Consigne:
Recopiez la partie qui s'ouvre sur la ligne contenant « Click the thumbs down icon on results » et se clôt sur celle contenant « pos(289,294) », en remplaçant « GUI agent » par « interface agent » et sans rien modifier d'autre.

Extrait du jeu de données
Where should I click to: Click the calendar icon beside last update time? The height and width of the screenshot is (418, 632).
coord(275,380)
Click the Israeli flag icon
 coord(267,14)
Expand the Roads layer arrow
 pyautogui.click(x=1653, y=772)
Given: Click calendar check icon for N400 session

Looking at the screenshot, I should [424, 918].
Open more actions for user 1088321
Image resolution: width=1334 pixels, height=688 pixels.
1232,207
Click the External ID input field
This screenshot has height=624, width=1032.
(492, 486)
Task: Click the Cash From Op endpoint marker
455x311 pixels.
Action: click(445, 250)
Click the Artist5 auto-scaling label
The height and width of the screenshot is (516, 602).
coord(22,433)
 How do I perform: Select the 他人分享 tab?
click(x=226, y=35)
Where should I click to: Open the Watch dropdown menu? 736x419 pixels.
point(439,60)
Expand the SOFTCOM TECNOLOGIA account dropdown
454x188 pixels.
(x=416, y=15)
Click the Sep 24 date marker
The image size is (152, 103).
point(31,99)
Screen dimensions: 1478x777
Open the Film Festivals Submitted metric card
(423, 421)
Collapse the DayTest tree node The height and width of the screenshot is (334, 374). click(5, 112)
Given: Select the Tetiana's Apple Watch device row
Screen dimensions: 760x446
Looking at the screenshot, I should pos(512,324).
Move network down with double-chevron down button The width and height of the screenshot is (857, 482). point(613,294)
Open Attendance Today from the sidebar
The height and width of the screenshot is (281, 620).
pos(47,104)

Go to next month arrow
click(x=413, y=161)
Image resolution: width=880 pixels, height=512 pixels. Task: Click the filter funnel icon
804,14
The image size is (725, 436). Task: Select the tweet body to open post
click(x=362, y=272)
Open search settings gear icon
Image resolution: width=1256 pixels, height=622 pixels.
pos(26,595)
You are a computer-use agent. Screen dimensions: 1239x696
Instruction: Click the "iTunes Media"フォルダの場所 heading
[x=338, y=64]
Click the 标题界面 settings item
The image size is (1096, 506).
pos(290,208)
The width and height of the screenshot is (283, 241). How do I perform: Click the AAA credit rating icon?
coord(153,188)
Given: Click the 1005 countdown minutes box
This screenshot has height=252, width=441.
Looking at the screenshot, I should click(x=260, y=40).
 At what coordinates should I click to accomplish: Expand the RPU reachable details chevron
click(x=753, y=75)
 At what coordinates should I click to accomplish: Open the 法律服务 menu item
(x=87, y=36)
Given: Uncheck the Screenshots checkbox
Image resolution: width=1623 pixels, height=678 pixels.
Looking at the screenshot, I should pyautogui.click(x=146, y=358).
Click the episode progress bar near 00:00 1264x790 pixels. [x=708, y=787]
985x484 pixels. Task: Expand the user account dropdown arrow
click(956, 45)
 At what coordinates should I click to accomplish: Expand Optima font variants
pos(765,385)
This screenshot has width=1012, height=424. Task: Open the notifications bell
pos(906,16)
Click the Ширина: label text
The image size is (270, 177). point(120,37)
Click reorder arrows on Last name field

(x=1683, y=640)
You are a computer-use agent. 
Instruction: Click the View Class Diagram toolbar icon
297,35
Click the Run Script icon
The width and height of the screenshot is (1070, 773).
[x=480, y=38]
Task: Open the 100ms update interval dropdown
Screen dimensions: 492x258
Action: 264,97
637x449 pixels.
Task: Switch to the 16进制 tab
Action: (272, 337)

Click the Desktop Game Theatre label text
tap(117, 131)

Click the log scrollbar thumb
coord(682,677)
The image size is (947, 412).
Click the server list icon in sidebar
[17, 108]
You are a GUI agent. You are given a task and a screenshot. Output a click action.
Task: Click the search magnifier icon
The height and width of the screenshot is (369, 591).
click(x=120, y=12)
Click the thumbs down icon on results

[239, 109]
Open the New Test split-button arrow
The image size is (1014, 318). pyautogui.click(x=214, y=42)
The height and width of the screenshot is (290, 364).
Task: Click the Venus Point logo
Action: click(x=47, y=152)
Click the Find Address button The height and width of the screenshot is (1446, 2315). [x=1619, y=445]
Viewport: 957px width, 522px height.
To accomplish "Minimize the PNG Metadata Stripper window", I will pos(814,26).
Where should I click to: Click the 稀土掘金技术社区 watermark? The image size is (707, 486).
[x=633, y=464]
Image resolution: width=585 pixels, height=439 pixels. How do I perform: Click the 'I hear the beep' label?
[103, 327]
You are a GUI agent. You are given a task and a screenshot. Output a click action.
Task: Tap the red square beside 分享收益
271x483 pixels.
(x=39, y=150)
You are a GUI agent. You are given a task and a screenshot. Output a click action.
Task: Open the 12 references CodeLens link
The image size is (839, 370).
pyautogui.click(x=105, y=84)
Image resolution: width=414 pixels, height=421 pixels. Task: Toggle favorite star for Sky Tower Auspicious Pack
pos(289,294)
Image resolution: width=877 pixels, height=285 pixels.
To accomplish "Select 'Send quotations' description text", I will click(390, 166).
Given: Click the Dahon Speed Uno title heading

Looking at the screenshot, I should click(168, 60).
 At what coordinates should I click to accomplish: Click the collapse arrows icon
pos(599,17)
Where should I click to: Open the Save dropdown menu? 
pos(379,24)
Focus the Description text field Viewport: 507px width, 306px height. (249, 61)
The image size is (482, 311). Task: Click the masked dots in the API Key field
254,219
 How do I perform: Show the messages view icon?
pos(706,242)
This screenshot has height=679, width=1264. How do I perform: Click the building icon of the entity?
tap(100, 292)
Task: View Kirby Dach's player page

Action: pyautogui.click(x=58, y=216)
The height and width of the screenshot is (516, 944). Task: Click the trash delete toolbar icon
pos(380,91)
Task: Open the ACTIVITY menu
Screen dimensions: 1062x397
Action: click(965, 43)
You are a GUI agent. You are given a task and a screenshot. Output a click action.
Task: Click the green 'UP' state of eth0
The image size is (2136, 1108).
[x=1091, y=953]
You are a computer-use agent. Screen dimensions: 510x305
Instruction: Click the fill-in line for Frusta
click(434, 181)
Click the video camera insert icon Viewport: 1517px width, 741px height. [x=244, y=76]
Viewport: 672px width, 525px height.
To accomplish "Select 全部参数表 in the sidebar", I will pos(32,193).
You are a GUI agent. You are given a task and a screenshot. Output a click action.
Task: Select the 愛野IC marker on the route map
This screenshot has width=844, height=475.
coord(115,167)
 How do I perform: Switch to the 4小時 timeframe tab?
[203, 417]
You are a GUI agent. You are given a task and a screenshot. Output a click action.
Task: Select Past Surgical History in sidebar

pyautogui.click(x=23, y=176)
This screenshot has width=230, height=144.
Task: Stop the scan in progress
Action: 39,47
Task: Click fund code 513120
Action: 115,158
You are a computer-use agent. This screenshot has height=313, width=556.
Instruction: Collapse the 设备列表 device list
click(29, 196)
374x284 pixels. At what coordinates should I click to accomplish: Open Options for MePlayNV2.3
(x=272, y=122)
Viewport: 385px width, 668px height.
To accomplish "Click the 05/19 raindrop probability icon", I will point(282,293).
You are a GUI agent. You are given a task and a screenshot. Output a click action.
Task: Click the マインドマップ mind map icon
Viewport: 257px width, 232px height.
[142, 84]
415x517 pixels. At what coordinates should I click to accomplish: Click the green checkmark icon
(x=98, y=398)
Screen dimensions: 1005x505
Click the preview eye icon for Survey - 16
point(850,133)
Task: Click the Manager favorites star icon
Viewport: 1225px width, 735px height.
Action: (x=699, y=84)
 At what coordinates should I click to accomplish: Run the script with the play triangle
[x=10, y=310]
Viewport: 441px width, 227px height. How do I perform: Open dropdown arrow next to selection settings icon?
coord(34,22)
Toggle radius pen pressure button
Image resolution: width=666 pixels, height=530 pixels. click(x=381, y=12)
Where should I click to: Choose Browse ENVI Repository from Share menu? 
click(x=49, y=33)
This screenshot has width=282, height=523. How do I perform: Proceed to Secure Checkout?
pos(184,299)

Réponse correcte:
Click the thumbs down icon on results

[239, 109]
Open the New Test split-button arrow
The image size is (1014, 318). pyautogui.click(x=214, y=42)
The height and width of the screenshot is (290, 364).
Task: Click the Venus Point logo
Action: click(x=47, y=152)
Click the Find Address button The height and width of the screenshot is (1446, 2315). [x=1619, y=445]
Viewport: 957px width, 522px height.
To accomplish "Minimize the PNG Metadata Stripper window", I will pos(814,26).
Where should I click to: Click the 稀土掘金技术社区 watermark? The image size is (707, 486).
[x=633, y=464]
Image resolution: width=585 pixels, height=439 pixels. How do I perform: Click the 'I hear the beep' label?
[103, 327]
You are a interface agent. You are given a task and a screenshot. Output a click action.
Task: Tap the red square beside 分享收益
271x483 pixels.
(x=39, y=150)
You are a interface agent. You are given a task and a screenshot. Output a click action.
Task: Open the 12 references CodeLens link
The image size is (839, 370).
pyautogui.click(x=105, y=84)
Image resolution: width=414 pixels, height=421 pixels. Task: Toggle favorite star for Sky Tower Auspicious Pack
pos(289,294)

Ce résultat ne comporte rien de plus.